The minimum wage is one of the hottest topics in US politics. Even though the conditions of workers in the country have dramatically changed over the last few decades, the minimum wage has literally remained the same. Right now, the minimum wage in the US stands at $7.25 per hour. The last time there was any change on the wage was 10 years ago during the first term of former president Barack Obama. The rate was at the time increased to the current $7.25 but has not changed since then for a whopping 3615 days. This is the longest period of inactivity since the federal minimum wage was introduced back in 1938 during President Franklin Delano Roosevelt’s administration.
It’s also important to note that despite this level of inactivity, the cost of living in the United States has been on the rise since 2009. Many proponents of higher wages have chided at Congress saying that it’s about time lawmakers in Washington started to actively listen and act before it’s too late. Many Democrats believe that the current $7.25 per hour rate is not enough for people to survive anywhere in the US including the rural areas due to the high cost of living. In fact, some are even calling for $15 per hour as the most appropriate comprise moving forward. This would be more than double the current rate.
But why, despite efforts from lobbyist and support from Democrats, has the federal minimum wage remained the same for almost a decade. It’s actually not a big mystery, since republicans have had control of Congress for years. It was only during the first term of President Obama when Democrats had the numbers to effect any legislative changes on their own without the Republicans. Since then, the GOP has been able to hold a majority and as such, any legal changes on the minimum wage have remained just a dream.

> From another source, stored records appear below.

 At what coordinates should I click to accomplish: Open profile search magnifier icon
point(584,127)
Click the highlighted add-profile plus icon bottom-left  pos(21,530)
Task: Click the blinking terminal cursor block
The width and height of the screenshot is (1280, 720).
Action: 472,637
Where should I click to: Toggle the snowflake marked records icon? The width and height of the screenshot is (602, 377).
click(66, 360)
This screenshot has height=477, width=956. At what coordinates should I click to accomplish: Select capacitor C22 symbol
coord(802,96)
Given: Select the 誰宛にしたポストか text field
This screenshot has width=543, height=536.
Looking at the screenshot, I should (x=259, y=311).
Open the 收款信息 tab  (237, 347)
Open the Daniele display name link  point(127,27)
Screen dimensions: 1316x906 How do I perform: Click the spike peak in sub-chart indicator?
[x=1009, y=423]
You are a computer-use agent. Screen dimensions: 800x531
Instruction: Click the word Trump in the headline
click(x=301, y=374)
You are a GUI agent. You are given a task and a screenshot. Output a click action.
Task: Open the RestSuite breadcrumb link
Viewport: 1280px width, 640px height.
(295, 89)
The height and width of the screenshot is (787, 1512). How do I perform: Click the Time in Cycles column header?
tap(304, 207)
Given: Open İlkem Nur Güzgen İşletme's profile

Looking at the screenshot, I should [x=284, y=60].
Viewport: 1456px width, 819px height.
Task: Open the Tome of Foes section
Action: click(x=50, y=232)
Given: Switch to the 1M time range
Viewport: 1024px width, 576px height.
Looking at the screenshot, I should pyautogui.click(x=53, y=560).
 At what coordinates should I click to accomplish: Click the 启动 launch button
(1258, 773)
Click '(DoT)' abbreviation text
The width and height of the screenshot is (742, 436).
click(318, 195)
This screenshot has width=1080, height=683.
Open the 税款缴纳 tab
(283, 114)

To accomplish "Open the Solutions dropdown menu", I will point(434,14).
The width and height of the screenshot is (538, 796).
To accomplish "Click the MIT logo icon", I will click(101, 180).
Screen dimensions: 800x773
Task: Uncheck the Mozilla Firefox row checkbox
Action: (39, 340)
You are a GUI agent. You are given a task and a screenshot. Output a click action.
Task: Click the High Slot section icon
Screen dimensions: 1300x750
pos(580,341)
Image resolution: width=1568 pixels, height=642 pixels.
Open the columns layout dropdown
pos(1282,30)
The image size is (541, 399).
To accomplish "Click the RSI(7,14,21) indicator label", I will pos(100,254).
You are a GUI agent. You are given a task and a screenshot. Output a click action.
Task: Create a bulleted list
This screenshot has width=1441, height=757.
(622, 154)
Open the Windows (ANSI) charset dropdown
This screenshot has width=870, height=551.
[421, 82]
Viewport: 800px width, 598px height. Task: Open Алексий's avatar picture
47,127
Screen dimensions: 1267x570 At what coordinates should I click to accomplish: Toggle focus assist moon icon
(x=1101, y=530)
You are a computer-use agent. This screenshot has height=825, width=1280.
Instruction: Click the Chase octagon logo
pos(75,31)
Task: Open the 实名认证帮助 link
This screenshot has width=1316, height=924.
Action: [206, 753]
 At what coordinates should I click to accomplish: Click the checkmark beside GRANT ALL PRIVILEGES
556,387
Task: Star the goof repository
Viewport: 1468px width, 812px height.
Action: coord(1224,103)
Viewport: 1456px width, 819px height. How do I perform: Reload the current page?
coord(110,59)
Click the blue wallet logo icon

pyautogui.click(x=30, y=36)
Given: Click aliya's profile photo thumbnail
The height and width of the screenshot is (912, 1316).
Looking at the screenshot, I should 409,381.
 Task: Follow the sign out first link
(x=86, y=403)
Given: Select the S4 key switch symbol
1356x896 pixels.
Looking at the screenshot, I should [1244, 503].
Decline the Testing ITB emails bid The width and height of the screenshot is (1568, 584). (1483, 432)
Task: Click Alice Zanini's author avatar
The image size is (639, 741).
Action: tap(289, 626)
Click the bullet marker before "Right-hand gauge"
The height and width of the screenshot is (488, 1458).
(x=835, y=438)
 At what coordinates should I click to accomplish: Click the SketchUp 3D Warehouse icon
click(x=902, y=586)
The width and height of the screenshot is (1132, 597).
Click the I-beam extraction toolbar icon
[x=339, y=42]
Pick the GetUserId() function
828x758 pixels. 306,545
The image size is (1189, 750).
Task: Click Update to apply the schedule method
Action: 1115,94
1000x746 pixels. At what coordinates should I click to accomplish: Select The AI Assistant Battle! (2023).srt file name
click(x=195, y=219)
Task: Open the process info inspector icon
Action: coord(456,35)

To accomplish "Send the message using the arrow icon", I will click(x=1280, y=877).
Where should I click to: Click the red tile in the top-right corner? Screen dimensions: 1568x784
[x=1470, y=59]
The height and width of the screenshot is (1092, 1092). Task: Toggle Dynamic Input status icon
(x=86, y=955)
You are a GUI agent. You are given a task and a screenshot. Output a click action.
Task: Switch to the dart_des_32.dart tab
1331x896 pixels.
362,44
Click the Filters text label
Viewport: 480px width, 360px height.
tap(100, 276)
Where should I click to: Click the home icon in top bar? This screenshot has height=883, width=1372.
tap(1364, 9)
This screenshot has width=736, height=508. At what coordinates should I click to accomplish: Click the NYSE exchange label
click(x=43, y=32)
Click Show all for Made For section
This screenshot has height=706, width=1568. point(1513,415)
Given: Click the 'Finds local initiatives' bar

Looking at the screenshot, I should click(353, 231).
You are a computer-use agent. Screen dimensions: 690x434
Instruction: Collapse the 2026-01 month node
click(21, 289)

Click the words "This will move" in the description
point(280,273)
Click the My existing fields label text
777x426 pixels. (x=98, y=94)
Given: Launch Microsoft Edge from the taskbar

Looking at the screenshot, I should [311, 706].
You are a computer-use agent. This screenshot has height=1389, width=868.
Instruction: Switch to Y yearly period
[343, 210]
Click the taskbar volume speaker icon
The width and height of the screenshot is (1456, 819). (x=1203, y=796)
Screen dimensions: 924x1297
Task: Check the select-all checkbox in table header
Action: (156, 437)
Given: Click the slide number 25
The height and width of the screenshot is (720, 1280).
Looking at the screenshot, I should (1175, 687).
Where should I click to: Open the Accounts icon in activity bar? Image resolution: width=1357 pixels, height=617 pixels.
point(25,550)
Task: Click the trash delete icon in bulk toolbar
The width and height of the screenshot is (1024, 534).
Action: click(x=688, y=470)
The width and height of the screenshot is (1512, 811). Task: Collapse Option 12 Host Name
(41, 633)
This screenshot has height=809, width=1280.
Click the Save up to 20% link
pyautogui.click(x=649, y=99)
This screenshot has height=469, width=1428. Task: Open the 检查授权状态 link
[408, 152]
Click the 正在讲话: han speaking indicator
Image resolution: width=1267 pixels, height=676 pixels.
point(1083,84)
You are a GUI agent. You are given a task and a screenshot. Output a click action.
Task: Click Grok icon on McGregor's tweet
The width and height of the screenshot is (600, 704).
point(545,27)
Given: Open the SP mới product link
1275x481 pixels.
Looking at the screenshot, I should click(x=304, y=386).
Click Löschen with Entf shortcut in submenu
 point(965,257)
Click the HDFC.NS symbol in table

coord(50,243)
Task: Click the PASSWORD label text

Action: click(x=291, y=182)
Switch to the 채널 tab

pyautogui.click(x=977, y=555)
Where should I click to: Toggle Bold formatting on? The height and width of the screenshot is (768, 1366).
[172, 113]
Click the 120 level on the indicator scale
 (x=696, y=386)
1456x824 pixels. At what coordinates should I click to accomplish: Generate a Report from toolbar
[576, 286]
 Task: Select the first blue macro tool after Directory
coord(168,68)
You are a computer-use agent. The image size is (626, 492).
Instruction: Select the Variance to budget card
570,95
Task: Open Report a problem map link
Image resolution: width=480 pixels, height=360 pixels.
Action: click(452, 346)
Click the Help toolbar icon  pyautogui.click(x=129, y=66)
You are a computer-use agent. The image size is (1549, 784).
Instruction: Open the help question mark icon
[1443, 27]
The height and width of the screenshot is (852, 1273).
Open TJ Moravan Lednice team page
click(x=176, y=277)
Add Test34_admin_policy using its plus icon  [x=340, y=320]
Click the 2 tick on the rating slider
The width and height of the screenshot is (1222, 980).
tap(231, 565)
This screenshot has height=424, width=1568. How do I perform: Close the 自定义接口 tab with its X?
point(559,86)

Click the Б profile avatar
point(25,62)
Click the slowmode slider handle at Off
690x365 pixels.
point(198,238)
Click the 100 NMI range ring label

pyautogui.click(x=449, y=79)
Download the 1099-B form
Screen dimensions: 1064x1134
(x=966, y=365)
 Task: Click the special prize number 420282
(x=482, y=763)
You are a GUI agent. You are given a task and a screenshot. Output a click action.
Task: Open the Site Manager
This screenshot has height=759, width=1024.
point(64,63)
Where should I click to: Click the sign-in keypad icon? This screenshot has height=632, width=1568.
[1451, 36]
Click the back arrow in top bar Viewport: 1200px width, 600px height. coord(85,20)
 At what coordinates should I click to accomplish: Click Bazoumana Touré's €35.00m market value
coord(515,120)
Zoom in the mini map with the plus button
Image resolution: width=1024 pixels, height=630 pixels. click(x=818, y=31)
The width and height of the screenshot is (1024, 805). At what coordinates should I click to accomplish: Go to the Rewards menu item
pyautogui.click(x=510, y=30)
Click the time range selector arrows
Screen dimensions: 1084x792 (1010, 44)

It may be a long time before anything happens. Even though Democrats were able to retain control of the House of Representatives in the midterms, the GOP still has control of the Senate and the White House through President Donald Trump. Most in the GOP leadership have already pushed back on calls to review the minimum wage even in the current economic boom. The president himself has not given any clear indication of where he stands on the subject. Trump has in fact flip-flopped so many times on the federal minimum wage that it’s unclear whether he will be willing to support legislative action from both Democrats and Republicans.
But many experts believe that Congress has the biggest sway on this issue. If lawmakers were to hush out a deal, it’s very likely that the president will also get on board. But since he was elected into office, president Trump has never advocated an increase in the federal minimum wage. The president has also been rolling back labor regulations designed to protect low wage workers over the last few years. In that case, it’s only a democratic majority in Congress that can really be trusted to initiate meaningful change.